These data and their metrics can be statistically described, and these results can be used to digitally predict, specify, and schedule when imaging events in the next cultivation should be happening. This “memory” can be used to develop the indication, and like seed production their occurrence can be predicted and used to develop the various OODA loops.

Some examples of imagery used in digital farming include:

  1. Using LIDAR to establish and determine the topography of the field. Topography is the height of each soil asset relative to the soil assets around it. LIDAR systems on airborne systems can develop topographic or elevation maps of a field in a very short time, and LIDAR can provide resolutions in centimeters/ inches. This map with Electrical Conductivity maps will assist in determining where to take soil samples. Its value will be reinforced over and over as it gives insight to the soil horizons and soil contents at depth.
  2. The next area might be crop emergence. We know what the planting plan was and when it was implemented, and we can geo locate every seed. The computer can anticipate emergence, and with imagery it can count each seed with unitary precision. With emergence the digital twin can predict time to vegetative states, crop moisture and nutrient usage and requirements, potential fruit sizes, and production yields. It can execute this process for every seed if required. Each of these predicted steps gives rise to a new OODA loop.
  3. The digital twin will provide indications from memory or from environmental inputs that indicate the presence of these stresses, and properly used imaging will note the possible first detection of these stresses. The digital twin will predict when to start the next OODA Loop. Each stress will have its own signature, its sensible profile, and its temporal offset. This data in a digital twin defines the imaging technology and when and where to look beyond indication to achieve detection, identification, and localization.

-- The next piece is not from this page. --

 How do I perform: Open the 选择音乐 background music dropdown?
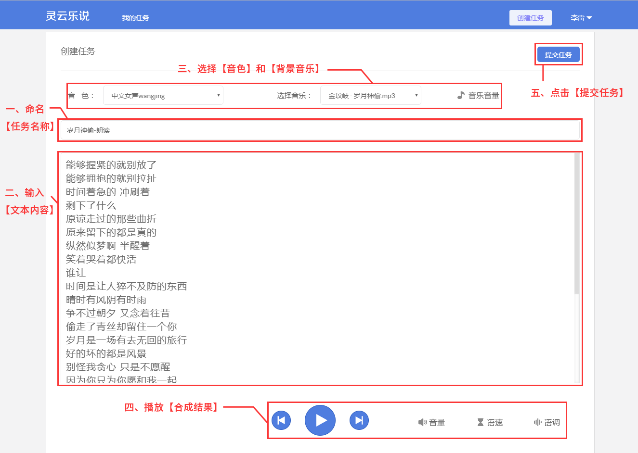pos(370,95)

Indeed, imagery is a part of digital farming, and, potentially, it is useful at many steps in the decision process. The image requires a level of precision that enables the required decision. It should be appropriate to the action required and no more, but its value is as a complement to the decision process to provide the valuable inputs that support detection, identification, localization and validation. It should seek to inform the process before an event so that it is inside the decision loop and there is time to take the appropriate action.